Talk of stalling is not easy for Briggs (26-2). In 21 of his 26 victories this season he has won by major decision (5), technical fall (4) or pin (12).
But the lesson he talks of is easy to understand. As much as Briggs wants to help the Knights as a team it is far more important to the team for him to win and move on.
“I just got done watching that match a couple of hours ago,” Briggs said Monday. “It still fires me up. I hate it.”
Briggs is a little more than ornery heading to Cedar Rapids. He opened the season at 174 and was ranked No.1 for the early part of the season, but in order to help the Knights bumped up to 184 where they won a NWCA National Duals title in Louisville.
He stayed at 184 up through important duals with Augsburg and Loras College, and dropped back down to 174 for the regional championships.
“174, ultimately, was always where I was going to be,” Briggs said. “84 was an opportunity to help the team out and be more competitive as a team in duals. I feel exactly the same at 174 as I did at 184. I feel a little stronger at 174 than my opponents.”
Wartburg head coach Eric Keller said Briggs was light for a 184-pound wrestler.
“He is good enough to win at either weight,” Keller said. “But 174 was his plan. It is where he feels strongest and is at his best. 174 is his optimal weight for sure.”
And when Briggs says he’s a little more ornery at 174 there is a legitimate reason – lack of Reese’s Peanut Butter cups.”
“There is a little weight cut to get to 174,” Briggs said. “If I’m going to be hungry the night before than somebody has to pay for it the next day.”

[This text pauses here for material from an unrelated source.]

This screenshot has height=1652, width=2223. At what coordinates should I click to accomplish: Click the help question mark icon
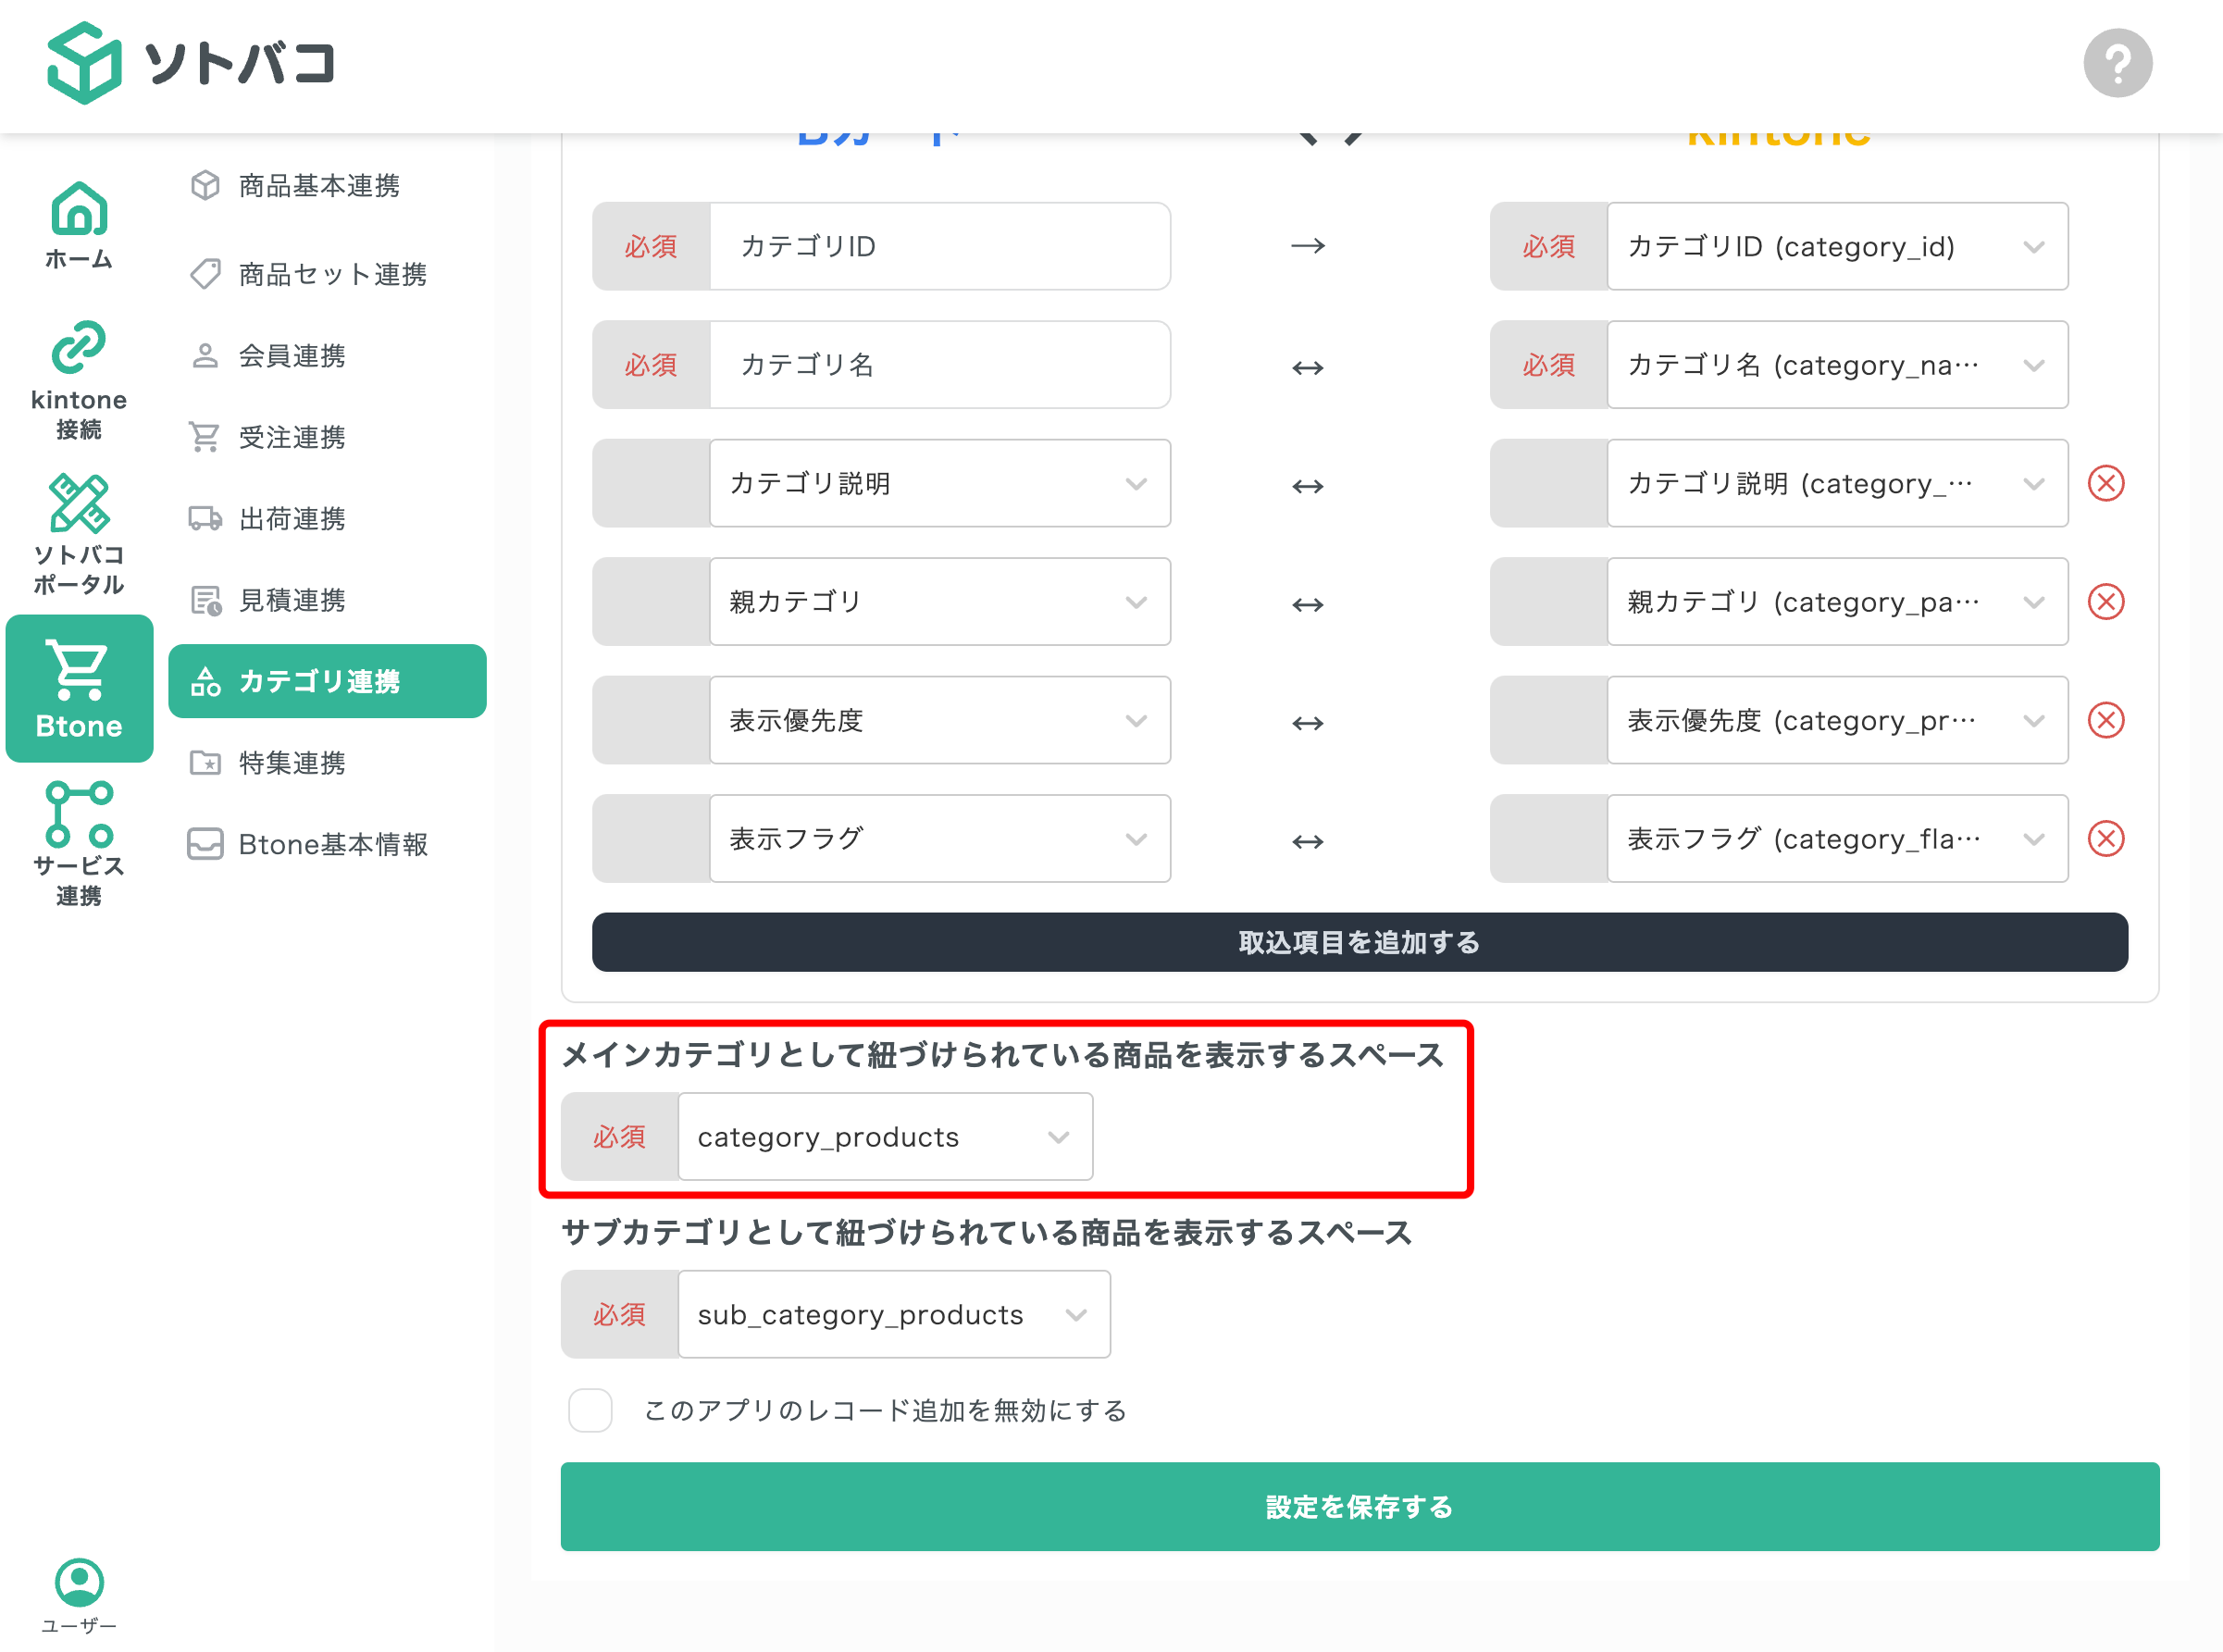click(2117, 62)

Wartburg, a 14-time Division III champions, is coming off a sixth-place finish last March in Roanoke, Va. The Knights then stumbled last weekend at the Lower Midwest Regional qualifying just five wrestlers.
Briggs, Kris Rumph, seeded No. 1 at 133, Max Forsyth, seeded third at 165, Martine Sandoval at 157 and fifth-seeded Jordon Brandon at 285 are Wartburg's qualifiers.
Defending champion Augsburg College and runner-up Loras College each qualified a tournament-high eight. Stevens Institute of Technology qualified seven.
Despite a numbers disadvantage, Keller says Wartburg won’t lower its bar of expectations.
“We are going to try to win a national tournament with five guys,” Keller said. “I know it is a tall order. But that has been the goal all season long and that hasn’t changed.
“There is no margin for error with five guys. We may need for some things to happen and things happen at the national tournament all the time, but our guys are going into this thing trying to be their absolute best and at the end of the day if they perform that way we will see where that puts us.”